One of the amazing human tweaks that makes our species unique is our seeming need to divide, label and conquer through the perception of real or perceived differences– color, language, beliefs, residence style, customs – you name it. What is important in this game is that there is an identifiable and usually invented difference. Talk with a twang? Must be dumb. Residence is portable? That’ll do for shunning. Seem to be behaving differently than is “normal” or calm? I had better avert my eyes and mind.

I sadly see that our town is with its own share of prejudgment. I am likewise glad to see that our town, led by a few, is lifting a chin and wanting to talk a bit with the people that are vexing them. Open communication is a start, and I suggest airing some fear to start.

Open eyes and hearts are surely next on our lists. Even as the budget lops more and more resources from our grievously underserved population, we must open our minds and methods to those who need us most.

It was famously once said by Hubert Humphrey:“The moral test of government is how that government treats those who are in the dawn of life, the children; those who are in the twilight of life, the elderly; and those who are in the shadows of life, the sick, the needy and the handicapped.”

With 5 of 20 of the US population needing treatment for some level of mental illness, Sonoma County has potentially 20,000 such needy individuals. We currently serve about 5000 monthly with a network of County health staff, NPO partners and other programs. These individuals often are challenged to work, and need some financial backup as well. They are often our young brilliant citizens with much to offer society with some skills and treatment. Some have a second disability to contend with. Some were that cute kid who had playdates with your child, and had a tragic reaction to kick off their young adult life.

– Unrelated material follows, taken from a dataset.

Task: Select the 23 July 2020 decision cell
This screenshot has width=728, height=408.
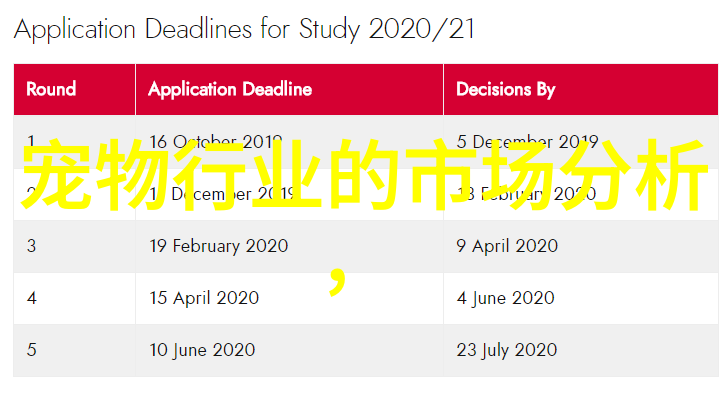Action: pos(581,350)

People keep talking about how the system is broken ... but it’s not. There never was a system,” saidBarbara Bozman-Moss, a retired local attorney whose young son suffers from schizophrenia and is scheduled for placement at Napa State Hospital.

Bozman-Moss and her husband, Denny, have plans to create one of the missing treatment pieces in Sonoma County, one they callCAASI Farm. They plan a rural healing place people can live in for a period when in need of a working retreat from being fearful, oversensitive or simply out of control. As a model, CAASI looks to nonprofit treatment centers such as CooperRiis, NC, Gould Farm , MA andSpring Lake Ranch, VT which all combine a very involved farm task schedule with regular counseling and pharmacotherapy.

The Healdsburg couple said CAASI Farm (for Community Action And Social Integration) would provide a positive healing environment, with less of the thick gridded windows and other debasing and isolating aspects of traditional psychiatric hospitals and jail’s mental health units. With the closure of two of the North Bay psychiatric hospitals leaving the local jails burdened with what care they can provide, the need has rarely been greater.

We’re better than that, folks, and have more resources, too. Help our county connect the dots and the treasures; expand our own comfort levels; let’ s turn this tide with love and real care.